Years ago, I owned a feature of AWS S3. It was a relatively minor thing by Amazon standards. But this was S3: minor means millions of requests per second.
The feature handled data that had error correction built in two different places, just to be sure nothing bad could pass through. To me, it felt almost redundant.
Then one day a power surge hit some networking equipment in some data centre in the middle of some onion field, and flipped a handful of bits. Out of sheer coincidence, the specific way those bits flipped broke the error correction itself. Not triggered it, not exposed it, broke it.
Because we assumed that scenario would never happen, parts of the design turned it from a protection into a failure mode.
The system went down.
I remember thinking: what are the odds? Less than one in a million, probably. It had to be. Normal people typically file “power surge flips bits in exactly the wrong configuration” under “theoretical things that actually don’t happen outside of university textbooks”.
Instead, it happened outside of textbooks, and straight into my Tuesday afternoon.
The post-mortem we ran afterwards was long and rigorous. You know shit’s serious when the boss of your boss sits with you writing the root cause analysis document. And yes, we made data corruption less likely to cause the same problem again.
But that wasn’t all.
The main finding wasn’t the actual event, but rather that our response had been poor. Not the technical response. The human one. We hadn’t communicated promptly with impacted customers.
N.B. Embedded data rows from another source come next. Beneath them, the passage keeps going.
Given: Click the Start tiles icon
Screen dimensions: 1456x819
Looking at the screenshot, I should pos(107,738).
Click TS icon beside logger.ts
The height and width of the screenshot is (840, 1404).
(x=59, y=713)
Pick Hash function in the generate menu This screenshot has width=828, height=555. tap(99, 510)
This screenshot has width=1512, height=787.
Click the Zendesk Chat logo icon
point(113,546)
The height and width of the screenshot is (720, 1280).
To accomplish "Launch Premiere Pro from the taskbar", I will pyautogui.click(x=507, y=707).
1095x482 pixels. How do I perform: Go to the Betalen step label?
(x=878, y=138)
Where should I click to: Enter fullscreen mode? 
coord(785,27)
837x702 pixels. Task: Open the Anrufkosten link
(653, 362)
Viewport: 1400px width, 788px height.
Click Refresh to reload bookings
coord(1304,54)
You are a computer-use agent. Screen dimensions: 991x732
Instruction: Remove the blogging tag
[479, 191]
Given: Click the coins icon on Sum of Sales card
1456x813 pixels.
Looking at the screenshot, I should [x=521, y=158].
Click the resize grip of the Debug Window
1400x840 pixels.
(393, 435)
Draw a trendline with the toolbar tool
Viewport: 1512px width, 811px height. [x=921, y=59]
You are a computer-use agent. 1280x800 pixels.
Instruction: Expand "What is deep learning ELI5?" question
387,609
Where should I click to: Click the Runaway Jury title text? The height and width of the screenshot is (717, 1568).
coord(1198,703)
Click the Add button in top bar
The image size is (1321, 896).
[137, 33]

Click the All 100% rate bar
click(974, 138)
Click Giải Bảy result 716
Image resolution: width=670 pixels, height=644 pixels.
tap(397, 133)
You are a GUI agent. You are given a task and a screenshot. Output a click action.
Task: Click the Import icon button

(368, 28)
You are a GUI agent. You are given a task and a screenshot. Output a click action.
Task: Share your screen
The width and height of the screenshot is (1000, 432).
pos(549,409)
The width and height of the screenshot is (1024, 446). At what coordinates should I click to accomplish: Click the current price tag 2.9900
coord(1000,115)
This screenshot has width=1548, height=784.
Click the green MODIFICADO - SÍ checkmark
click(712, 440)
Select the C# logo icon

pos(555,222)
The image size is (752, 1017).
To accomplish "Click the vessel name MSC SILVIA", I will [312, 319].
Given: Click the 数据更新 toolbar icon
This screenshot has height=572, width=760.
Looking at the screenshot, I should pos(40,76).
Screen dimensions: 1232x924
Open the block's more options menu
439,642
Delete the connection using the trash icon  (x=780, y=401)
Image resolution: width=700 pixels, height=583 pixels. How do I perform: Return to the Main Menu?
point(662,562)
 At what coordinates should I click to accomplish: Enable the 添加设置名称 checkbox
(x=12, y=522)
We hadn’t been clear about what was happening, or when it would be resolved. The gap between the incident starting and customers understanding what was going on was far too long, and caused a lot of trouble to companies using our feature. Tens of millions of dollars of trouble. That’s where most of the actual damage happened.
The post-mortem outcome wasn’t a fix for bit-flipping. It was a structural program to overhaul how we communicated with customers during incidents. A roadmap that took the better part of a year, codenamed “Project Houston” (for “Houston we have a problem” from Apollo 13).
Let me introduce you to John Edensor Littlewood.
Littlewood’s Law of Miracles
Littlewood was a Cambridge mathematician, mostly known for serious work in analysis and number theory. He also had a habit of applying mathematical thinking to things mathematicians usually leave alone. It’s a move I find myself doing a lot: I’ve used CAP theorem to think about team tradeoffs, and PID controllers to think about how managers calibrate feedback. Littlewood is the same move, applied to incidents.
In his 1953 collection A Mathematician’s Miscellany (a lovely little book in its entirety), he made a small observation:
A “one in a million” event happens to each of us about once a month.
Here’s the arithmetic. When you’re awake and alert, you experience roughly one event every two seconds: something happening in the world, an email, a meeting, a notification, a conversation. Sixteen waking hours give you about 30,000 events per day. After 35 days, you’ve hit a million.
If the odds of any single event being extraordinary are one in a million, you should expect one extraordinary thing per month. Not as a surprise, as a schedule.
Now scale this to a team shipping software. Deploys. Hardware events. Network changes. Dependencies acting funny. You’re generating events fast enough that tail events aren’t rare. They’re routine. The bit-flip wasn’t a black swan. It was a scheduled appointment I hadn’t put in my calendar yet.
The implications of this go further than most people take them. It’s not just a fun mathematical curiosity.
If extraordinary events are scheduled, the orientation of incident management needs to change.
What you prepare for, what you measure, what you ask in a post-mortem: all of it looks different once you accept that you are permanently inside a distribution that will keep producing tail events no matter how carefully you engineer.
What post-mortems are actually for
Most post-mortems ask the wrong question: how do we make sure this never happens again?
It’s seductive because it feels like real progress. You found the thing. You fixed the thing. You’re done. But it treats the incident as an anomaly when it’s a draw from a distribution you’re always inside. You can make that specific failure less likely. You cannot opt out of the distribution. If it wasn’t this, it would have been something else, in some configuration you haven’t anticipated, at some point in the next few months.
Our post-mortem didn’t ask that. It asked: given that something like this will happen again, what do we want our response to look like?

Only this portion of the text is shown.